Grindle, though, was watching the young girl; in this setting she was nothing so much as a perfect nymph, or the immortal beauty Diana herself.
“It’s good that you wear that simple shift,” he said, matter-of-factly, “it will expedite the next lesson considerably.”
“Are we really to have another mystical lesson now!” exclaimed Candy in sheer delight, actually giving a little jump of joy; it was all too perfect already! And now another mystical lesson as well! She sat down eagerly on the fluffy bed of moss, arranged her skirt primly, tucking it under her precious knees, getting comfortable and making her mind ready and alert, just the way she had always done in the interesting courses at school. She had a momentary regret that she didn’t have her notebook and pencil along, but she quickly dismissed this thought for the infinitely more preferable notion of Arcadia, with the students sitting around under the trees, listening to the master talk, and not taking notes but absorbing everything, everything. That’s the pure way and the true way, thought Candy and was extremely pleased.
“First,” said Grindle, sitting down beside her, “we’ll want to get out of this worldly apparel.” And he began taking off his wet shoes. Then he started undoing his trousers.
“D
o we have to?” asked the girl uneasily; she hadn’t anticipated this and was somehow put off by the idea.
“‘Put your house in order,’” quoted Grindle, “‘that is the first step.’ Certainly we must divest ourselves of all material concern—in both spirit and body.”
“Right!” said Candy firmly, in an effort to dispel the great warm reservoir of feminine modesty she felt glowing up inside her and finally flushing her pretty face, as she slipped out of the simple garment.
“There!” she said pertly, and in an abrupt little movement that spoke well of her bravery, she put aside the simple shift, which was all she was wearing, and gave a little sigh of relief that she had actually been able to do it; and yet, even as she was sensing a certain pride and accomplishment in the feat, her sweet face flushed maidenly rose as, under Grindle’s gaze, she felt her smart little nipples tauten and distend, as though they, alerted now, had a life quite their own.
“Good!” said Grindle. “Now then, lace your ringers together, in the yoga manner, and place them behind your head. Yes, just so. Now then, lie back on the mossy bed.”
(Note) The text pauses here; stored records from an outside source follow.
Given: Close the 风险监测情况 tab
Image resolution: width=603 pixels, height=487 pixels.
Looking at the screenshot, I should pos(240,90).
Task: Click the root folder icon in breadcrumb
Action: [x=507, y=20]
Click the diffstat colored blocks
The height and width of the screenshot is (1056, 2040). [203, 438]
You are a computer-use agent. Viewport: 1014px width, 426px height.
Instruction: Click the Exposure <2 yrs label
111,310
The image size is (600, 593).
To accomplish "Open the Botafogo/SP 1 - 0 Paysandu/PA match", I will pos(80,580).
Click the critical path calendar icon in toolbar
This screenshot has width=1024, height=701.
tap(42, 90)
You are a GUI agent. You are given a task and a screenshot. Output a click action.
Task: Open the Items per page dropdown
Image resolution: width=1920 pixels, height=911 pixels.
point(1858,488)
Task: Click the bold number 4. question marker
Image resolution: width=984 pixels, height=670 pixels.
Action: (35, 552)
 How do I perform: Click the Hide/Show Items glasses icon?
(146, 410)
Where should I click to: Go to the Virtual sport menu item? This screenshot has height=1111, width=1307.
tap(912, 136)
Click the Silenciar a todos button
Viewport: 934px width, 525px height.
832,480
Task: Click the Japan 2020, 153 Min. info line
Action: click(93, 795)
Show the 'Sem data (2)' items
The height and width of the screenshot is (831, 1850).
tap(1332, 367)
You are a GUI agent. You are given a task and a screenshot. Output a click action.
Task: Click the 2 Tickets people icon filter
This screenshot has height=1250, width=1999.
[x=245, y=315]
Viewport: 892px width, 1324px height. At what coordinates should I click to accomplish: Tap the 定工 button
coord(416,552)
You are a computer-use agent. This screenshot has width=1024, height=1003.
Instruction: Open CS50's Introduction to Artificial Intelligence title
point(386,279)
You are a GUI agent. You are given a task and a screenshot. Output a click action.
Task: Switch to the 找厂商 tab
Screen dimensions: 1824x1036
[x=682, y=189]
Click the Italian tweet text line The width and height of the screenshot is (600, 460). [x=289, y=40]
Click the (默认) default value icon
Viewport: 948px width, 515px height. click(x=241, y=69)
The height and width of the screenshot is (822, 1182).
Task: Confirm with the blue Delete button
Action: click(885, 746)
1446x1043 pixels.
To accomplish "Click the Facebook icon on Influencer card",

“Oh gosh,” said Candy, feeling apprehensive, and as she obediently lay back, she raised one of her handsome thighs slightly, turning it inward, pressed against the other, in a charmingly coy effort to conceal her marvelous little spice-box.
“No, no,” said Grindle, coming forward to make adjustments, “legs well apart.”
At his touch, the darling girl started in fright and diffidence, but Grindle was quick to reassure her.
“I’m a doctor of the soul,” he said coldly; “I am certainly not interested in that silly little body of yours—it is the spirit that concerns us here. Now is that understood?”
“Yes,” answered the girl meekly, lying very still now and allowing him to adjust her limbs, just so, well apart, and turned out slightly.